> Exercise description
Word for word, reproduce each entry.

Start of Data for analysis

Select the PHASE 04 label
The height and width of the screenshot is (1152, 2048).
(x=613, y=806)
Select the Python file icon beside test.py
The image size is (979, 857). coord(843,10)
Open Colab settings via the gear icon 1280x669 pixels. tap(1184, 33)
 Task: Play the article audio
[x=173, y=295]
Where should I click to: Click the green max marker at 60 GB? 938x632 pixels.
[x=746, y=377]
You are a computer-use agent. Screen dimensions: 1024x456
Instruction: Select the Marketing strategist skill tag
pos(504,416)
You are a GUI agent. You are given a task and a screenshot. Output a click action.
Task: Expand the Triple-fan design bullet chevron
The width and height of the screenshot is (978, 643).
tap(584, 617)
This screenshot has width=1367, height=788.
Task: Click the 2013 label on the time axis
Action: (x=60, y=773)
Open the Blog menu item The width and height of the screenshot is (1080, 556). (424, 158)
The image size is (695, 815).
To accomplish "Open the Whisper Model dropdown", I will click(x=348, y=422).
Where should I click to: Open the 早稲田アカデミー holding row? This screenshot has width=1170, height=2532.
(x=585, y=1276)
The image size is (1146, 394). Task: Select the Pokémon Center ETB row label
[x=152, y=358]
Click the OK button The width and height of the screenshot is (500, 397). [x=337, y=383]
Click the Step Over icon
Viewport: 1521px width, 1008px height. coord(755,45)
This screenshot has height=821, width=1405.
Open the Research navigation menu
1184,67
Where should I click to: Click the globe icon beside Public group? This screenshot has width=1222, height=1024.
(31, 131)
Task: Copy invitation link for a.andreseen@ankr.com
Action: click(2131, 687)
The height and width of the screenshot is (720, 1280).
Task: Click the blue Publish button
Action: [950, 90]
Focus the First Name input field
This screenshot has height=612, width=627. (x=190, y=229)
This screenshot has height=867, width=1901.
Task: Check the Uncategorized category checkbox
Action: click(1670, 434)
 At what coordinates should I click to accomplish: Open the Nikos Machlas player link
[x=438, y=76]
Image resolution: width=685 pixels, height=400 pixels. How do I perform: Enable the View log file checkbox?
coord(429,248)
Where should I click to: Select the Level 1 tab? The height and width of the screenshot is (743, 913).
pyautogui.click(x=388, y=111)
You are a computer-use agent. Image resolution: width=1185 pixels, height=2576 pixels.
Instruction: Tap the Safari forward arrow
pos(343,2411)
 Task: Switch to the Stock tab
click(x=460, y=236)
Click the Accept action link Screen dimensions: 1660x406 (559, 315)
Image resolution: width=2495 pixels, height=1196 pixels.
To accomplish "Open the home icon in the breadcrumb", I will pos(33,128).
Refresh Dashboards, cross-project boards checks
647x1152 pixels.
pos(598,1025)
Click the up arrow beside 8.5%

End of Data for analysis

> Exercise answer
Select the PHASE 04 label
The height and width of the screenshot is (1152, 2048).
(x=613, y=806)
Select the Python file icon beside test.py
The image size is (979, 857). coord(843,10)
Open Colab settings via the gear icon 1280x669 pixels. tap(1184, 33)
 Task: Play the article audio
[x=173, y=295]
Where should I click to: Click the green max marker at 60 GB? 938x632 pixels.
[x=746, y=377]
You are a computer-use agent. Screen dimensions: 1024x456
Instruction: Select the Marketing strategist skill tag
pos(504,416)
You are a GUI agent. You are given a task and a screenshot. Output a click action.
Task: Expand the Triple-fan design bullet chevron
The width and height of the screenshot is (978, 643).
tap(584, 617)
This screenshot has width=1367, height=788.
Task: Click the 2013 label on the time axis
Action: (x=60, y=773)
Open the Blog menu item The width and height of the screenshot is (1080, 556). (424, 158)
The image size is (695, 815).
To accomplish "Open the Whisper Model dropdown", I will click(x=348, y=422).
Where should I click to: Open the 早稲田アカデミー holding row? This screenshot has width=1170, height=2532.
(x=585, y=1276)
The image size is (1146, 394). Task: Select the Pokémon Center ETB row label
[x=152, y=358]
Click the OK button The width and height of the screenshot is (500, 397). [x=337, y=383]
Click the Step Over icon
Viewport: 1521px width, 1008px height. coord(755,45)
This screenshot has height=821, width=1405.
Open the Research navigation menu
1184,67
Where should I click to: Click the globe icon beside Public group? This screenshot has width=1222, height=1024.
(31, 131)
Task: Copy invitation link for a.andreseen@ankr.com
Action: click(2131, 687)
The height and width of the screenshot is (720, 1280).
Task: Click the blue Publish button
Action: [950, 90]
Focus the First Name input field
This screenshot has height=612, width=627. (x=190, y=229)
This screenshot has height=867, width=1901.
Task: Check the Uncategorized category checkbox
Action: click(1670, 434)
 At what coordinates should I click to accomplish: Open the Nikos Machlas player link
[x=438, y=76]
Image resolution: width=685 pixels, height=400 pixels. How do I perform: Enable the View log file checkbox?
coord(429,248)
Where should I click to: Select the Level 1 tab? The height and width of the screenshot is (743, 913).
pyautogui.click(x=388, y=111)
You are a computer-use agent. Image resolution: width=1185 pixels, height=2576 pixels.
Instruction: Tap the Safari forward arrow
pos(343,2411)
 Task: Switch to the Stock tab
click(x=460, y=236)
Click the Accept action link Screen dimensions: 1660x406 (559, 315)
Image resolution: width=2495 pixels, height=1196 pixels.
To accomplish "Open the home icon in the breadcrumb", I will pos(33,128).
Refresh Dashboards, cross-project boards checks
647x1152 pixels.
pos(598,1025)
Click the up arrow beside 8.5%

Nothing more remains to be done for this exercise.